Vigésimo Segundo Domingo del Tiempo Ordinario

MARCOS 7: 1-8, 14-15, 21-23


Estimados amigos,

Teresa de Ávila tiene una gran visión sobre el Evangelio de hoy. En su clásico sobre la vida espiritual, El Castillo Interior, ella señala que el progreso trae problemas. Eventualmente, nuestro egoismo va de forma clandestina para proteger su territorio. Superficialmente se disfraza de virtud. Esto lleva a la maldición de la autorectitud y la hipocresía. Esto es una tentación muy grave para todas las personas e instituciones religiosas. En la historia de la religión, las buenas prácticas y las religiones con frecuencia evolucionan en usos corruptos de la ley y la tradición para ganancia y comodidad personal.

En el tiempo de Jesús, la ley dada a Moisés había sido secuestrada por un pequeño grupo de líderes religiosos. Ellos la habían reducido a una fuente personal de poder, privilegio, control y división. Por medio de su interpretación de la ley, estos líderes se exaltaban a sí mismos social y economicamente. Ellos también habían dividido al pueblo en varios niveles de separación por medio de la aplicación de la ley. Había un prejuicio evidente contra los trabajadores, los pobres y especialmente por las mujeres. La tradición que Jesús confronta era un instrumento de degradación y división. Jesús vio el problema claramente. Toda práctica religiosa lo acerca a uno más a Dios o se vuelve un obstáculo a la llamada sagrada.

Al confrontar a Jesús por las violaciones de sus discípulos, los fariseos, actuan como la policía de la pureza, asumiendo que él compartía su visión de la ley. Ellos pronto se dieron cuenta de su error. Jesús va directo al centro del problema. La observancia de la ley encuentra su integridad en la pureza del corazón. El problema no son las uñas sucias, las manos con tierra por el trabajo pesado o el ciclo natural de una mujer.

Jesús cita a Isaias. “Este pueblo me honra solo con los labios, pero sus corazones están lejos de mi; su religión no vale, pues no son más que enseñanzas y obligaciones humanas.” (Isaías 19:13) El profeta expresa con claridad y poder lo que Jesús quiere proclamar.
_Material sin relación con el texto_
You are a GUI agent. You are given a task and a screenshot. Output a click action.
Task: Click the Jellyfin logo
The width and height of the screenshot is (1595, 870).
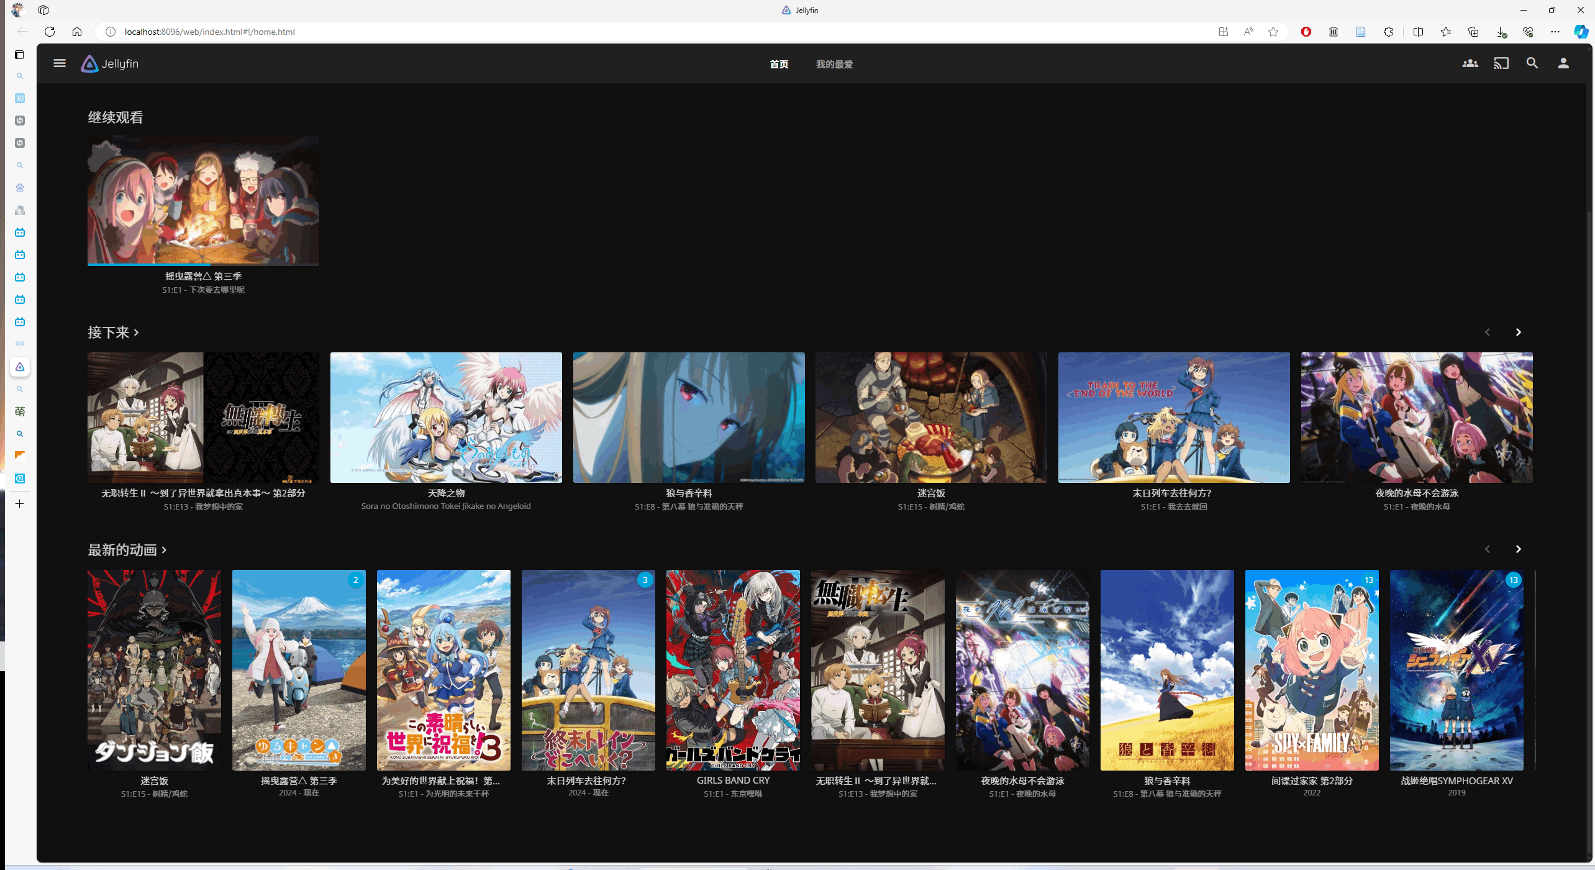(111, 63)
Es el corazón puro el que define la relación humana correcta con Dios. Jesús estaba dirigiendo la enseñanza central de Moisés: la obediencia debe fluir del corazón y no de rituales mecánicos y legales que están lejos de un corazón puro. Jesús aborda también este tema en el Sermón del Monte.

En este encuentro, Jesús entrecorta las bases de la multitud de los principios legales que evolucionaron de la continua autorectitud y de la hipocresía de los guardianes de la ley.

Jesús declaró sencillamente que lo que entra y sale de la persona es simplemente un un proceso físico. Lo que importa es el corazón. Esta enseñanza radica y se aferra en el completo acercamiento a la ley de Dios. Ya que Jesús, en una sola proclamación declaró limpios todos los alimentos. Las cosas que causan impureza son el egoismo y las acciones destructivas que fluyen del corazón: “Malos pensamientos, falta de castidad, robo, asesinato, adulterio, codicia, malicia engañosa, libertinaje, envidia, blasfemia, arrogancia, locura. Todo esto viene desde adentro y profana.” (Marcos 7: 21-23). Pablo en Gálatas 5: 22-23 declara que el bien fluye de un corazón puro: “Amor, alegría, paz, paciencia, amabilidad, generosidad, fidelidad, gentileza, autocontrol.”

Jesús le dejó muy claro a la gente que el jabón y el agua no trascienden a un corazón puro en el camino a la santidad. El corazón puro es el resultado de una respuesta a Dios que nos habla de dos maneras: en su Santa Palabra y en las experiencias diarias de la vida.